By default, collect.php accepts POST from any origin. For a real study you should restrict access. Create a server/.htaccess file:

# Block all direct browser access to the data directory
<IfModule mod_authz_core.c>
    <Directory "data">
        Require all denied
    </Directory>
</IfModule>

# Optional: restrict collect.php to known origins only
# (remove or adjust the Allow lines to match your runner's domain)
<Files "collect.php">
    Header set Access-Control-Allow-Origin "https://your-runner-domain.example.com"
</Files>

If you want to require a shared secret token (to prevent anyone on the internet posting fake data), set the token URL parameter in your runner links and validate $_POST['token'] at the top of collect.php:

// Add near the top of collect.php, after reading $scale / $participant:
$secret = 'CHANGE_THIS_TO_A_LONG_RANDOM_STRING';
if (($_POST['token'] ?? '') !== $secret) {
    json_response(403, ['error' => 'Forbidden']);
}

Then add &token=CHANGE_THIS_TO_A_LONG_RANDOM_STRING to all your runner URLs. The token travels over HTTPS so it stays private.

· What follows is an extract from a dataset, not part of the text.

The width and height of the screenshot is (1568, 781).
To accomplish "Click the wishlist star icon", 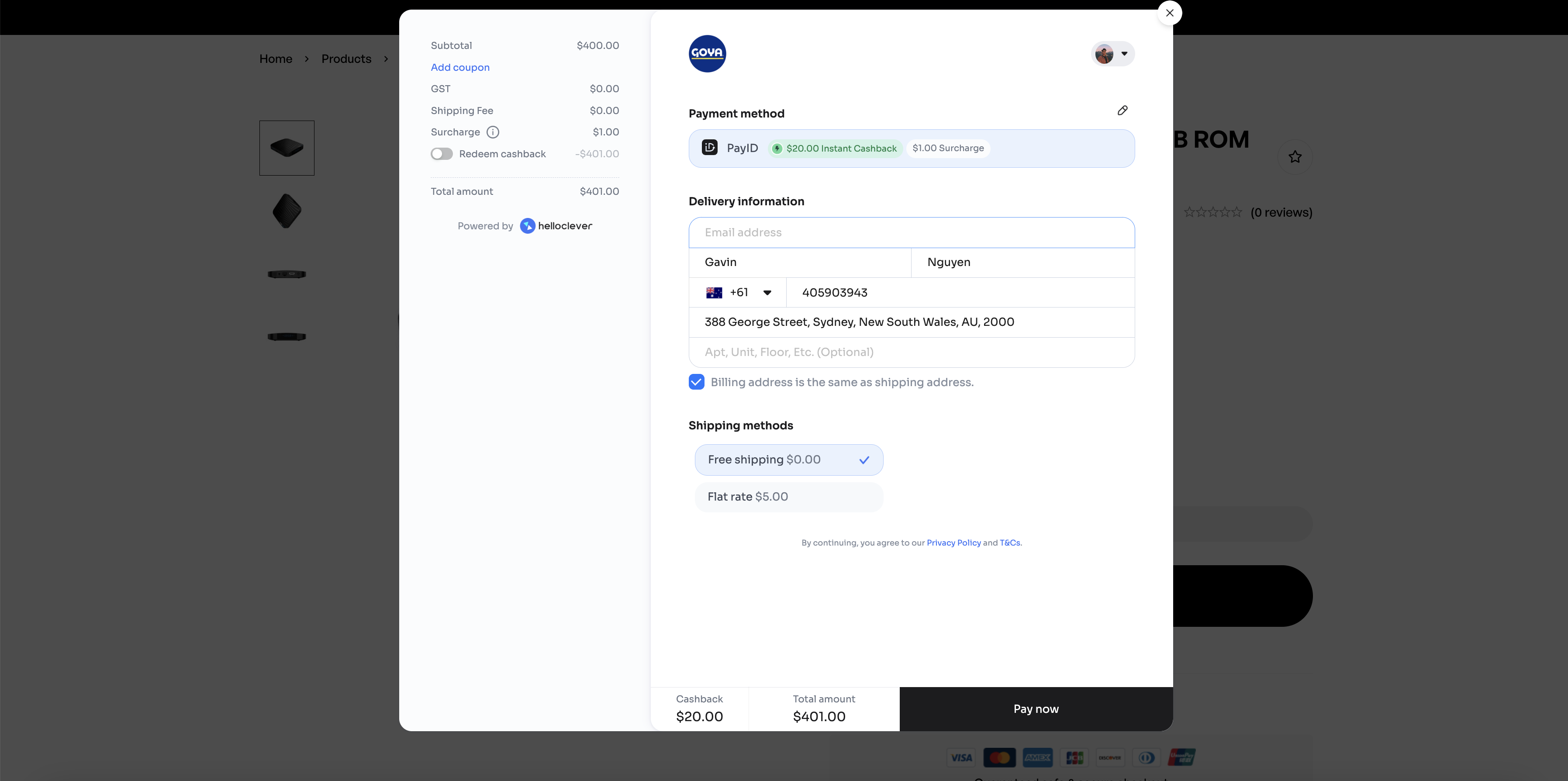I will (1295, 157).
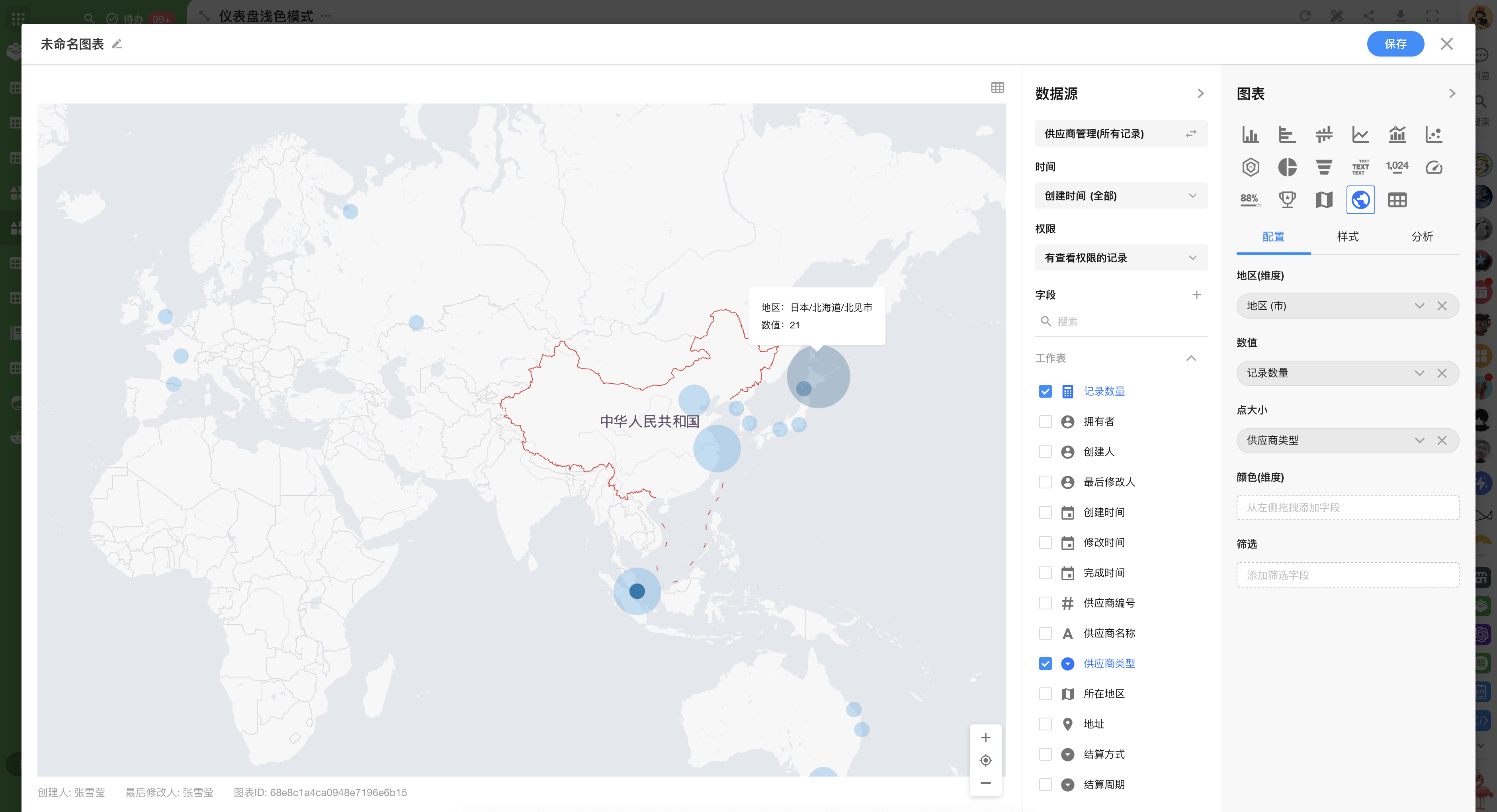1497x812 pixels.
Task: Zoom in the map with plus button
Action: point(986,738)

Redirect Participants on Completion

Use the redirect URL parameter to send participants to a debriefing page or back to your recruitment platform after the scale completes:

?scale=PHQ9&participant=P001&collect=https://…/collect.php
  &redirect=https://app.prolific.com/submissions/complete?cc=YOURCODE

Export to Other Platforms

If your research workflow uses a platform other than PEBL, you can convert OpenScales definitions into formats accepted by REDCap, LimeSurvey, Qualtrics, PsyToolkit, and QTI-compatible systems.

Web Interface

Use the Convert page to select a scale and target format. The converted file is generated in your browser and ready to download.

Command-Line Tools

Conversion scripts are available in the tools/ directory of the repository:

# Convert PHQ9 to a REDCap data dictionary CSV
python3 tools/convert_to_redcap.py scales/PHQ9/ --output PHQ9_redcap.csv

# Convert to LimeSurvey .lss format
python3 tools/convert_to_limesurvey.py scales/PHQ9/ --output PHQ9.lss

# Convert to Qualtrics .qsf format
python3 tools/convert_to_qualtrics.py scales/PHQ9/ --output PHQ9.qsf

Citing Scales

Always cite the original scale authors when you use a scale in a publication or report. The citation for each scale is shown on its detail page and stored in the citation field of the scale definition file.

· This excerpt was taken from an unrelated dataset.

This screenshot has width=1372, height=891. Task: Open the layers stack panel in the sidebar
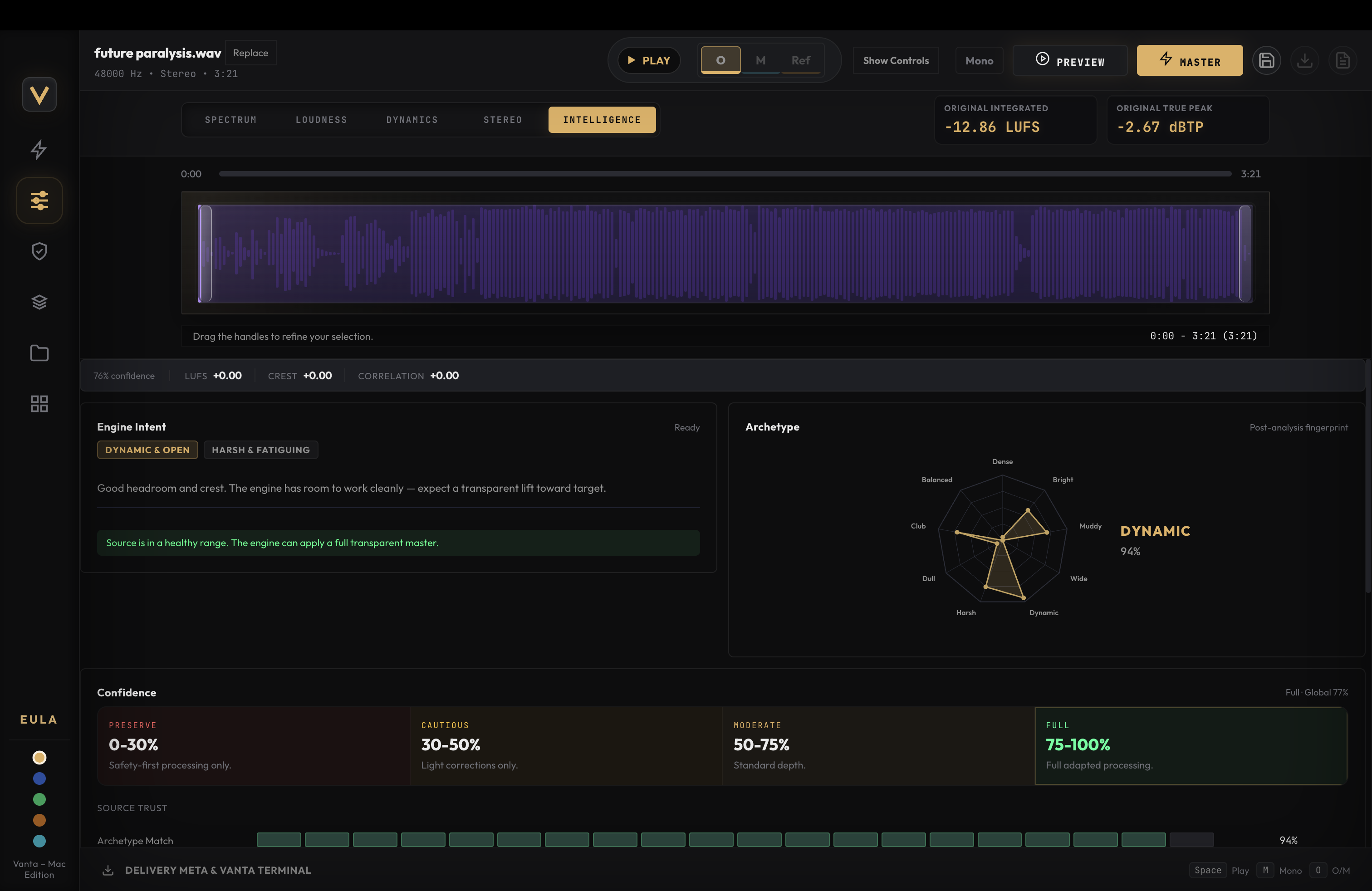[39, 301]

If you use the OSD (Open Scale Definition) format itself in your work — for example, if you distribute a scale you have defined using this format — please also cite the OpenScales repository:

Mueller, S. T. (2024). OpenScales: An open repository of psychological measurement instruments
in machine-readable format. Retrieved from https://github.com/stmueller/OpenScales

License terms for individual scales vary. Always check the License field on the scale detail page before using a scale in commercial or redistributed contexts.